In so many ways writing is a way of slowing down time. A friend of mine told me about a book by Mark Mcgurl called Everything and Less. This is a translation from my friend, through me, and to you. But he said that novels are a way of manipulating time.
This has happened with several books, but I do find that narratives can do something to the rest of your life. When I read Anna Karenina I realized that my life was becoming influenced by the book, or maybe my life was influencing my experience of a book. Unlike film, when the narrative will always occur in the way the film plays, with only slight shifts in speed? This is how it feels to read the right book at the right time, some inexplicable shift occurs. I’ve heard that fiction can act as a veneer over reality. But I don’t think it’s right to maintain that kind of dichotomy between what is real and what is not, what is natural and fake. Aren’t we all living our unimaginable lives, constantly trying to make sense of them as we go? Can this vulnerability be weaponized? Of course.

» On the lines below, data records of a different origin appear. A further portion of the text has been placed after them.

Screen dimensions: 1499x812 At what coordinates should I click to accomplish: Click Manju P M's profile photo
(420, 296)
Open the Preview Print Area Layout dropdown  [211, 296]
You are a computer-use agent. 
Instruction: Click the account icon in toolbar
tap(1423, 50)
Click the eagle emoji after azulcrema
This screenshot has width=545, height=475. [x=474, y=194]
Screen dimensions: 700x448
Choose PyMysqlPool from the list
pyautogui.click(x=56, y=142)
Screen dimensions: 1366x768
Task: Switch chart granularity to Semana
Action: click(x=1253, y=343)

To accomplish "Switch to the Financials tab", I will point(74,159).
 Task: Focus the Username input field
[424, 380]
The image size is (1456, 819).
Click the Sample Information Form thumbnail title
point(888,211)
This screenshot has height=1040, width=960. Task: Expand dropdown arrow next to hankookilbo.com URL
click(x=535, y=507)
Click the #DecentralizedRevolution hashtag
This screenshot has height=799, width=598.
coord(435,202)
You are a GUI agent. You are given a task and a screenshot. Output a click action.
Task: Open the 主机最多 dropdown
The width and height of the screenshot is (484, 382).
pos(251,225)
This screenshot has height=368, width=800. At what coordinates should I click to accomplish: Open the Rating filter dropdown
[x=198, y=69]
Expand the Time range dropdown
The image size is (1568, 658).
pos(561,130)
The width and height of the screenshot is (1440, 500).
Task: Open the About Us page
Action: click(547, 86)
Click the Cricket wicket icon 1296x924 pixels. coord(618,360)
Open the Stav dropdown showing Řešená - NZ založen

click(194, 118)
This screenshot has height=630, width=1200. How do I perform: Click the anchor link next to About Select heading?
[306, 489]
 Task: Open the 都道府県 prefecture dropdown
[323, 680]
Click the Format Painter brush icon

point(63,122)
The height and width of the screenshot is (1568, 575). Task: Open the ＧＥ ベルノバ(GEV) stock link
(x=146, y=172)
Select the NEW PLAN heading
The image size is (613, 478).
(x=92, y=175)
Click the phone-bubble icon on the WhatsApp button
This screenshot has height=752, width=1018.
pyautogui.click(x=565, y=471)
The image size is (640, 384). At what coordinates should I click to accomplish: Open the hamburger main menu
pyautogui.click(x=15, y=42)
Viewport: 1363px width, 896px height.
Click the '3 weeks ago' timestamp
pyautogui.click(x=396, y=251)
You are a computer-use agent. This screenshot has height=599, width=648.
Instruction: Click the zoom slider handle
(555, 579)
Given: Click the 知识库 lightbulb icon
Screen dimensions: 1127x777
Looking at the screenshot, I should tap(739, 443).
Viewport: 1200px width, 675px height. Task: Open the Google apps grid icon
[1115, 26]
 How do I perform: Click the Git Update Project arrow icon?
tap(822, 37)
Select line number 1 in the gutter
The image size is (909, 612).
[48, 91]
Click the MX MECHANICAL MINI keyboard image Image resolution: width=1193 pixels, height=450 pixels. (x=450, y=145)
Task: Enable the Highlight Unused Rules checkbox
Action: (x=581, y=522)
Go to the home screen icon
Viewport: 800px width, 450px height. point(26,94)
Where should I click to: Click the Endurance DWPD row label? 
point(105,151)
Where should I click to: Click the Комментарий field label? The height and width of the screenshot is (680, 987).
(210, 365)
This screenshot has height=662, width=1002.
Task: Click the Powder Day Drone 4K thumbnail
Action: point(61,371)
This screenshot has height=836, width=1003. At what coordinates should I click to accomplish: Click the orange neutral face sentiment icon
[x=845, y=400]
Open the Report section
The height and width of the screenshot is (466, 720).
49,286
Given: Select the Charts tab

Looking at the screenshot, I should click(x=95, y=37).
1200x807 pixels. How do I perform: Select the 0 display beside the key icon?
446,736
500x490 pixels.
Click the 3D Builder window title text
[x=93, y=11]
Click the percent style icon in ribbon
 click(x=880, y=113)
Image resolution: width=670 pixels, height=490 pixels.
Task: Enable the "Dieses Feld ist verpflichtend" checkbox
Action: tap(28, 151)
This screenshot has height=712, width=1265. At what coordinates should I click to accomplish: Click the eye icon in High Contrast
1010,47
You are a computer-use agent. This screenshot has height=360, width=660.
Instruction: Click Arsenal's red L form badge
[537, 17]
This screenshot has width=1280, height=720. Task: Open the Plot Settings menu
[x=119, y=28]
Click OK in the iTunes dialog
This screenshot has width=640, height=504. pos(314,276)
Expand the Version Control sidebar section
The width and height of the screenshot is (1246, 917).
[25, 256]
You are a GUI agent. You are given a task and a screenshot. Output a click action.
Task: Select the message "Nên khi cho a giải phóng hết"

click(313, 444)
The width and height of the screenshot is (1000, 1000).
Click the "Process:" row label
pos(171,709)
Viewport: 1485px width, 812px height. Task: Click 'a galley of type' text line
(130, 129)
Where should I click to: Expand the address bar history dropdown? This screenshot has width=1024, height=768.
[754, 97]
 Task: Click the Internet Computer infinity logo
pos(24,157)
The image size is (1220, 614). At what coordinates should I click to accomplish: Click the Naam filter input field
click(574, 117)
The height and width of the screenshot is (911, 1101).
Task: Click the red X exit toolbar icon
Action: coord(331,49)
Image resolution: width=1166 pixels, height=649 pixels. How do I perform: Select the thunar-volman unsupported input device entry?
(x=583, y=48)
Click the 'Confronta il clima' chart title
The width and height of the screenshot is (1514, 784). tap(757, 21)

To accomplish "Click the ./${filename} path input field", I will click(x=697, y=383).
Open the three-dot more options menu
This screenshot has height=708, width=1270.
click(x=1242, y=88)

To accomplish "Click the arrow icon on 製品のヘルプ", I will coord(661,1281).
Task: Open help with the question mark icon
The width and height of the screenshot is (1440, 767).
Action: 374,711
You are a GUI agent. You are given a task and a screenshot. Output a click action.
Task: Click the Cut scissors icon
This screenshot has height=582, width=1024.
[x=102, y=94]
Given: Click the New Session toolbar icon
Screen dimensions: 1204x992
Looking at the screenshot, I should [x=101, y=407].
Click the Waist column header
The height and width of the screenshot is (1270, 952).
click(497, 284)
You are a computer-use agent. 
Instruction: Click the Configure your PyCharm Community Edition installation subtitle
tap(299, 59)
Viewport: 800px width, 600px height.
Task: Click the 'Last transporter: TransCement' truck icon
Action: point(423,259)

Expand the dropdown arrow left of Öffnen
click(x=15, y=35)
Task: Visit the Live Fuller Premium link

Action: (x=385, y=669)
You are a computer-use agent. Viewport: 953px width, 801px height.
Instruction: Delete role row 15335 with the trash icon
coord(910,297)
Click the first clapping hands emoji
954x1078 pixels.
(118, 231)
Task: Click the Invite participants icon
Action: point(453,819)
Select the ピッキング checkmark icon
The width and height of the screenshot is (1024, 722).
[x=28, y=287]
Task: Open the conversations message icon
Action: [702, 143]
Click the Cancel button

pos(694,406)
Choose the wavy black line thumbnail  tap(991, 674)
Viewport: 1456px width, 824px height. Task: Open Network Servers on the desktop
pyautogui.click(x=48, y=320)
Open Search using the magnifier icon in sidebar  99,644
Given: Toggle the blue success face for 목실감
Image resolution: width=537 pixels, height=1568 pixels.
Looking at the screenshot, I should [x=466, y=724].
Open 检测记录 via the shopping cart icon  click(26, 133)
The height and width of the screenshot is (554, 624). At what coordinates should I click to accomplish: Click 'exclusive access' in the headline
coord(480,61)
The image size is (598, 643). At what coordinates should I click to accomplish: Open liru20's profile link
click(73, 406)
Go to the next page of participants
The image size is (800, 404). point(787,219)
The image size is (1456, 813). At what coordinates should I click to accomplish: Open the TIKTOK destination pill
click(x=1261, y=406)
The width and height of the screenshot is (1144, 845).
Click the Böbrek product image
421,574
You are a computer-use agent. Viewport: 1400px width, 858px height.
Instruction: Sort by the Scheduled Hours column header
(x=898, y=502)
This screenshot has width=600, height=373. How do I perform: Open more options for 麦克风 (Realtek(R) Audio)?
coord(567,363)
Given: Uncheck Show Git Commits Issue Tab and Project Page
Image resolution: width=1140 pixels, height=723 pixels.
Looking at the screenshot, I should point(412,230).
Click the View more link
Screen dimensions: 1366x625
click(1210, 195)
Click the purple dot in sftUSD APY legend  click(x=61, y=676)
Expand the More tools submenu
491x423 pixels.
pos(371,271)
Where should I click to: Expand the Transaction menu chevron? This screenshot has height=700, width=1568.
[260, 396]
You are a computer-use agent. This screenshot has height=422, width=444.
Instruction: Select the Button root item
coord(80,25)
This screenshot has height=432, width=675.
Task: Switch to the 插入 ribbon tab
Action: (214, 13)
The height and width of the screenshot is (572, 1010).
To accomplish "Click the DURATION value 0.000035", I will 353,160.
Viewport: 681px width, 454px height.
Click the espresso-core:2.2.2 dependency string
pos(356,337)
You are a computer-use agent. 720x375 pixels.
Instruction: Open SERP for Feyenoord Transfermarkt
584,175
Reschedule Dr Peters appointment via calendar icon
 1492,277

The prime distinction between the land of faeries: or any magical land of archetype and magic no matter which culture from which it comes, is the way time functions within it. I don’t know why this never occurred to me before, but stories are a way of protracting time. Stories are those archetypal worlds. Not only does the written word provide a key to the imaginal realm, we can choose how we interact with them. We can choose how long we can read them for. The writer does not put us under a spell so much, we choose to be brought in, we choose to open the book. The author formulates their own timeline which we experience in collaboration with our own. So how do we teach this? How do we teach our students to understand the potentials for time in literature? In Mrs. Dalloway, the narrative is marked by the striking of the clock. Ask your student to imagine a time frame, mark it by specific markers of time. This can be over a long period of time, or a moment. Wake the story up, give it markers, and then put it to sleep. Truth is sometimes only a matter of time, and we all know time is relative.
I think back to Anna Karenina, how the train approaches. Maybe the train was always approaching. I have a vague memory of the book. It’s been twelve years since I read it. I misremember it from my own life at that time. But the memory, vague, heart wrenching, true, and wild; it lives in my peripheral vision like a cloud I can almost see, with people who won’t stop asking questions.